Rewrite all of the material below as a numbered list, one line per item, and leave out the blank lines.

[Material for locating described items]
○ ○ ○ ○ ○

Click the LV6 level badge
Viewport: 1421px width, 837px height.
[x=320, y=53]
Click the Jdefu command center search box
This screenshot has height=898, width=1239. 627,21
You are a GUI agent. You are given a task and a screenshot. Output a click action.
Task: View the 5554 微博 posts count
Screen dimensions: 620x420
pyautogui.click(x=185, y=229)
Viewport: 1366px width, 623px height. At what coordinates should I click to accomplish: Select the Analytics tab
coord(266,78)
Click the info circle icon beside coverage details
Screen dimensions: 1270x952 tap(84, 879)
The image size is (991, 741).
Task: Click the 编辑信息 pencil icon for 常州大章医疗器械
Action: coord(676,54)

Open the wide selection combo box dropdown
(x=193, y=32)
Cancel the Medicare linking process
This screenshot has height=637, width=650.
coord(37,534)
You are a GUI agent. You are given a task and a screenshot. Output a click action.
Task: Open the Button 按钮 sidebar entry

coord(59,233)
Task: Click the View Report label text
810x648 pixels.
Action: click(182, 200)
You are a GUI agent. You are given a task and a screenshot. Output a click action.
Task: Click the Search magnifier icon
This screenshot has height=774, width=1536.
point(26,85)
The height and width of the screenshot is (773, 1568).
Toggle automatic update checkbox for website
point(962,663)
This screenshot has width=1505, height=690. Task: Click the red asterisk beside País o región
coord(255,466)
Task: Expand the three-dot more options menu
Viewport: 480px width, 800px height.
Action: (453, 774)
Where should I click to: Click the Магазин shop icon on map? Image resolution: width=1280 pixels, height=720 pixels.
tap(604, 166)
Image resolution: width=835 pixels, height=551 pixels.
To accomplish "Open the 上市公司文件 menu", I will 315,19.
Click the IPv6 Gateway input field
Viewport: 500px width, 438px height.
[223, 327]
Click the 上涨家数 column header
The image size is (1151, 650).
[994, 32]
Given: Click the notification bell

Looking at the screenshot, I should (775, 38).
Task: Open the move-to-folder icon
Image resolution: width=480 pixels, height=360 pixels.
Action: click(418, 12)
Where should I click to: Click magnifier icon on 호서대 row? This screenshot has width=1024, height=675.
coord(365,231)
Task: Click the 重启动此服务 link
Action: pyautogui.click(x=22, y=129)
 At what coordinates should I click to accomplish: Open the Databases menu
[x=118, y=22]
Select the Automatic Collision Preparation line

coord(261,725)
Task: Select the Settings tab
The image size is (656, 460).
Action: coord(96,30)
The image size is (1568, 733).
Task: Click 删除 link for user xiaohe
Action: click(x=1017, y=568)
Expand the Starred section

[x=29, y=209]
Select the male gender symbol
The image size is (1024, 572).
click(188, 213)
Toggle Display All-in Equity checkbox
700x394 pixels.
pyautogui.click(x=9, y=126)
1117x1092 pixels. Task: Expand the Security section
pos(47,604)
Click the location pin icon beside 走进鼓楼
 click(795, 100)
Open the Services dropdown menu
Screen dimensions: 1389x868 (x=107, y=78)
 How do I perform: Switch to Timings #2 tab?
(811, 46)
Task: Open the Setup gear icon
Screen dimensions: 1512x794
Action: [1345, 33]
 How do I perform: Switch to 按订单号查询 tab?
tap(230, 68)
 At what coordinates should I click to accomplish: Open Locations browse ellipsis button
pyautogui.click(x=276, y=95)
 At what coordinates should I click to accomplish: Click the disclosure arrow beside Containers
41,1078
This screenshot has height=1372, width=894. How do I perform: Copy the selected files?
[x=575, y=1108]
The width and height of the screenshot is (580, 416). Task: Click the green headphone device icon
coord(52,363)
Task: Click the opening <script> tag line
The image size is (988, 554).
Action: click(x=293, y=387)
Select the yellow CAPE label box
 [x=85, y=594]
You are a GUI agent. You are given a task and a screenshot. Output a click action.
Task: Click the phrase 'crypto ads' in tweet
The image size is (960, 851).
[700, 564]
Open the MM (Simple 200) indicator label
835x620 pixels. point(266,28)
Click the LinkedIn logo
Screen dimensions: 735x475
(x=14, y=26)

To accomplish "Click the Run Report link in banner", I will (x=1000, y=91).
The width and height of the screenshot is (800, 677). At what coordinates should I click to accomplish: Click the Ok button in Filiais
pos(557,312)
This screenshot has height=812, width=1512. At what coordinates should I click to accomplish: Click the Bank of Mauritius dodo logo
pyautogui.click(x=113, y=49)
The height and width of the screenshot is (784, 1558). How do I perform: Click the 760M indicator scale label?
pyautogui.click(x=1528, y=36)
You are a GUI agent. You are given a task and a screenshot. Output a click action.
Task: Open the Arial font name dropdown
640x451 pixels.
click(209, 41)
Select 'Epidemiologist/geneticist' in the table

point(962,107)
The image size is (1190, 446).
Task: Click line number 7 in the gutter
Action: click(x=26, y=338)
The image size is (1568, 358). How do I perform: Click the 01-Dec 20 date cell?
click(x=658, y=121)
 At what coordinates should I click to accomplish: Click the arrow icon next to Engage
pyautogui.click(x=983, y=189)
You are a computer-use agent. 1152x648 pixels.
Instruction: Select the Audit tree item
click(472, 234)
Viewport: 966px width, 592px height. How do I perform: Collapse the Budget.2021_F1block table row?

○ ○ ○ ○ ○

■ **OUTPUT FOR THIS EXERCISE**:
1. Click the LV6 level badge
2. Viewport: 1421px width, 837px height.
3. [x=320, y=53]
4. Click the Jdefu command center search box
5. This screenshot has height=898, width=1239. 627,21
6. You are a GUI agent. You are given a task and a screenshot. Output a click action.
7. Task: View the 5554 微博 posts count
8. Screen dimensions: 620x420
9. pyautogui.click(x=185, y=229)
10. Viewport: 1366px width, 623px height. At what coordinates should I click to accomplish: Select the Analytics tab
11. coord(266,78)
12. Click the info circle icon beside coverage details
13. Screen dimensions: 1270x952 tap(84, 879)
14. The image size is (991, 741).
15. Task: Click the 编辑信息 pencil icon for 常州大章医疗器械
16. Action: coord(676,54)
17. Open the wide selection combo box dropdown
18. (x=193, y=32)
19. Cancel the Medicare linking process
20. This screenshot has height=637, width=650.
21. coord(37,534)
22. You are a GUI agent. You are given a task and a screenshot. Output a click action.
23. Task: Open the Button 按钮 sidebar entry
24. coord(59,233)
25. Task: Click the View Report label text
26. 810x648 pixels.
27. Action: click(182, 200)
28. You are a GUI agent. You are given a task and a screenshot. Output a click action.
29. Task: Click the Search magnifier icon
30. This screenshot has height=774, width=1536.
31. point(26,85)
32. The height and width of the screenshot is (773, 1568).
33. Toggle automatic update checkbox for website
34. point(962,663)
35. This screenshot has width=1505, height=690. Task: Click the red asterisk beside País o región
36. coord(255,466)
37. Task: Expand the three-dot more options menu
38. Viewport: 480px width, 800px height.
39. Action: (453, 774)
40. Where should I click to: Click the Магазин shop icon on map? Image resolution: width=1280 pixels, height=720 pixels.
41. tap(604, 166)
42. Image resolution: width=835 pixels, height=551 pixels.
43. To accomplish "Open the 上市公司文件 menu", I will 315,19.
44. Click the IPv6 Gateway input field
45. Viewport: 500px width, 438px height.
46. [223, 327]
47. Click the 上涨家数 column header
48. The image size is (1151, 650).
49. [994, 32]
50. Given: Click the notification bell
51. Looking at the screenshot, I should (775, 38).
52. Task: Open the move-to-folder icon
53. Image resolution: width=480 pixels, height=360 pixels.
54. Action: click(418, 12)
55. Where should I click to: Click magnifier icon on 호서대 row? This screenshot has width=1024, height=675.
56. coord(365,231)
57. Task: Click the 重启动此服务 link
58. Action: pyautogui.click(x=22, y=129)
59.  At what coordinates should I click to accomplish: Open the Databases menu
60. [x=118, y=22]
61. Select the Automatic Collision Preparation line
62. coord(261,725)
63. Task: Select the Settings tab
64. The image size is (656, 460).
65. Action: coord(96,30)
66. The image size is (1568, 733).
67. Task: Click 删除 link for user xiaohe
68. Action: click(x=1017, y=568)
69. Expand the Starred section
70. [x=29, y=209]
71. Select the male gender symbol
72. The image size is (1024, 572).
73. click(188, 213)
74. Toggle Display All-in Equity checkbox
75. 700x394 pixels.
76. pyautogui.click(x=9, y=126)
77. 1117x1092 pixels. Task: Expand the Security section
78. pos(47,604)
79. Click the location pin icon beside 走进鼓楼
80.  click(795, 100)
81. Open the Services dropdown menu
82. Screen dimensions: 1389x868 (x=107, y=78)
83.  How do I perform: Switch to Timings #2 tab?
84. (811, 46)
85. Task: Open the Setup gear icon
86. Screen dimensions: 1512x794
87. Action: [1345, 33]
88.  How do I perform: Switch to 按订单号查询 tab?
89. tap(230, 68)
90.  At what coordinates should I click to accomplish: Open Locations browse ellipsis button
91. pyautogui.click(x=276, y=95)
92.  At what coordinates should I click to accomplish: Click the disclosure arrow beside Containers
93. 41,1078
94. This screenshot has height=1372, width=894. How do I perform: Copy the selected files?
95. [x=575, y=1108]
96. The width and height of the screenshot is (580, 416). Task: Click the green headphone device icon
97. coord(52,363)
98. Task: Click the opening <script> tag line
99. The image size is (988, 554).
100. Action: click(x=293, y=387)
101. Select the yellow CAPE label box
102.  [x=85, y=594]
103. You are a GUI agent. You are given a task and a screenshot. Output a click action.
104. Task: Click the phrase 'crypto ads' in tweet
105. The image size is (960, 851).
106. [700, 564]
107. Open the MM (Simple 200) indicator label
108. 835x620 pixels. point(266,28)
109. Click the LinkedIn logo
110. Screen dimensions: 735x475
111. (x=14, y=26)
112. To accomplish "Click the Run Report link in banner", I will (x=1000, y=91).
113. The width and height of the screenshot is (800, 677). At what coordinates should I click to accomplish: Click the Ok button in Filiais
114. pos(557,312)
115. This screenshot has height=812, width=1512. At what coordinates should I click to accomplish: Click the Bank of Mauritius dodo logo
116. pyautogui.click(x=113, y=49)
117. The height and width of the screenshot is (784, 1558). How do I perform: Click the 760M indicator scale label?
118. pyautogui.click(x=1528, y=36)
119. You are a GUI agent. You are given a task and a screenshot. Output a click action.
120. Task: Open the Arial font name dropdown
121. 640x451 pixels.
122. click(209, 41)
123. Select 'Epidemiologist/geneticist' in the table
124. point(962,107)
125. The image size is (1190, 446).
126. Task: Click line number 7 in the gutter
127. Action: click(x=26, y=338)
128. The image size is (1568, 358). How do I perform: Click the 01-Dec 20 date cell?
129. click(x=658, y=121)
130.  At what coordinates should I click to accomplish: Click the arrow icon next to Engage
131. pyautogui.click(x=983, y=189)
132. You are a computer-use agent. 1152x648 pixels.
133. Instruction: Select the Audit tree item
134. click(472, 234)
135. Viewport: 966px width, 592px height. How do I perform: Collapse the Budget.2021_F1block table row?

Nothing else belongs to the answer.